[Pixel coordinate grounding data]
----
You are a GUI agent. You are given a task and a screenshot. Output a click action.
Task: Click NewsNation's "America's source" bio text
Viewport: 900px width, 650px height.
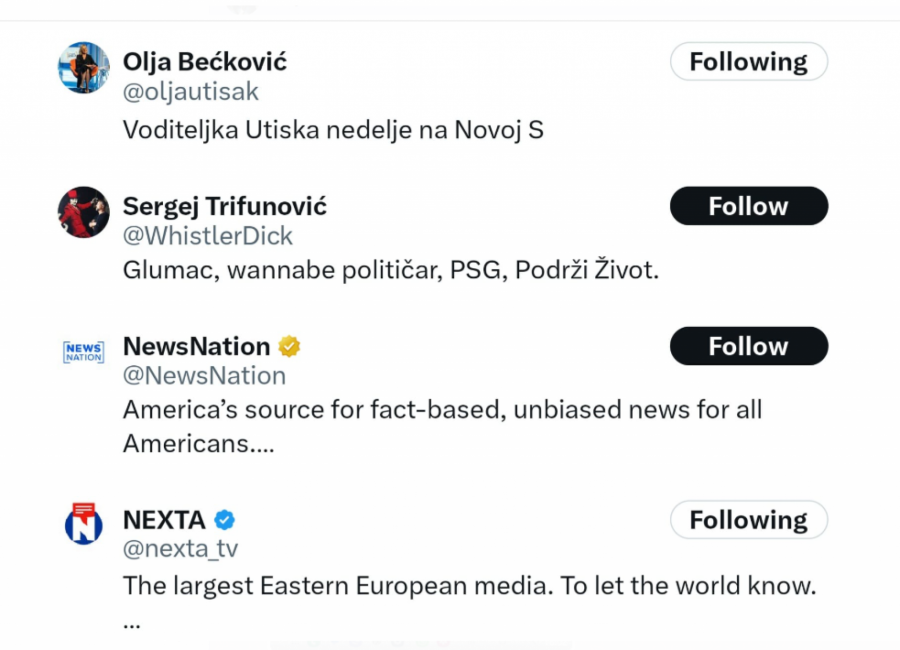[x=442, y=410]
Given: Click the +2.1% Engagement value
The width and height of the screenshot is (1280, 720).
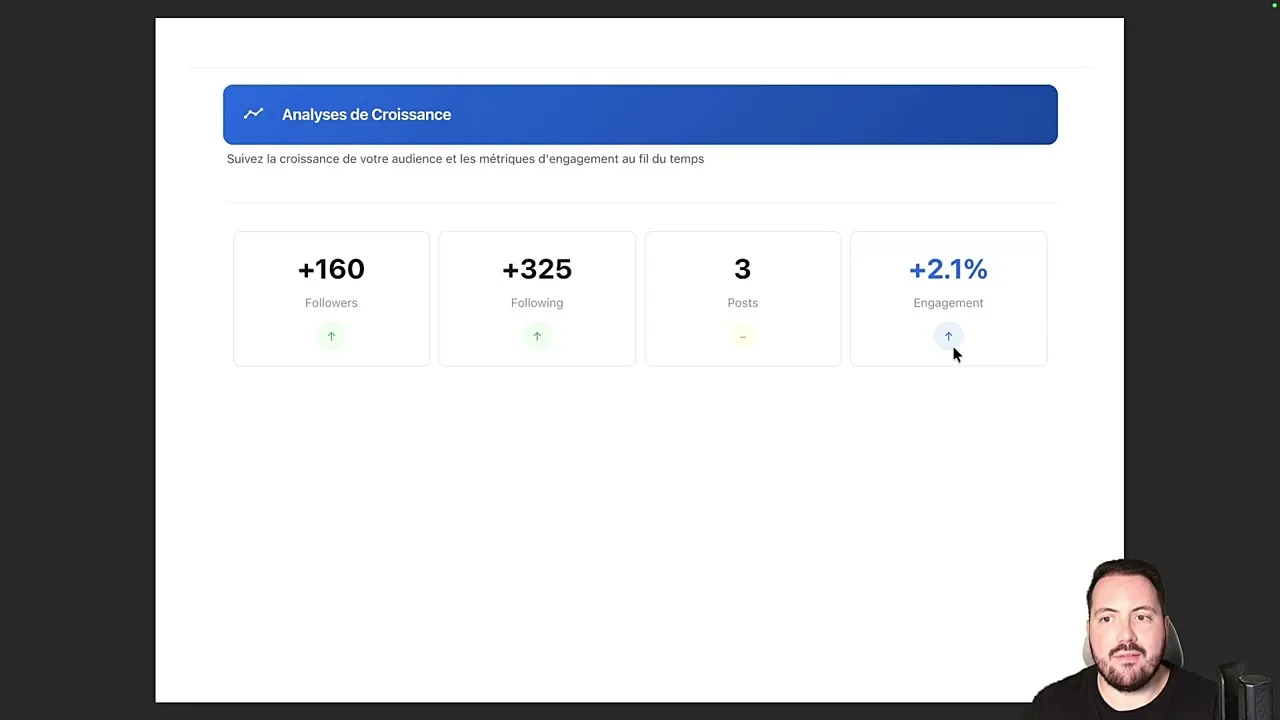Looking at the screenshot, I should [948, 269].
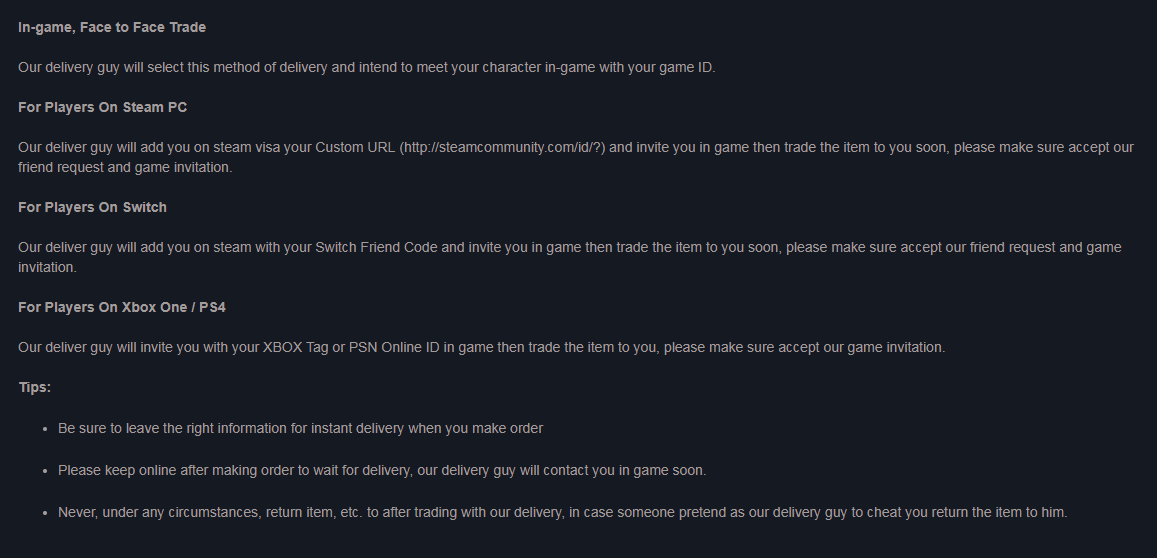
----
* **Work to complete**:
Reproduce every entry exactly, but omit each picture.

* **Solution for this exercise**:
You are a GUI agent. You are given a task and a screenshot. Output a click action.
Task: Click NewsNation's "America's source" bio text
Viewport: 900px width, 650px height.
[x=442, y=410]
Given: Click the +2.1% Engagement value
The width and height of the screenshot is (1280, 720).
Looking at the screenshot, I should [948, 269].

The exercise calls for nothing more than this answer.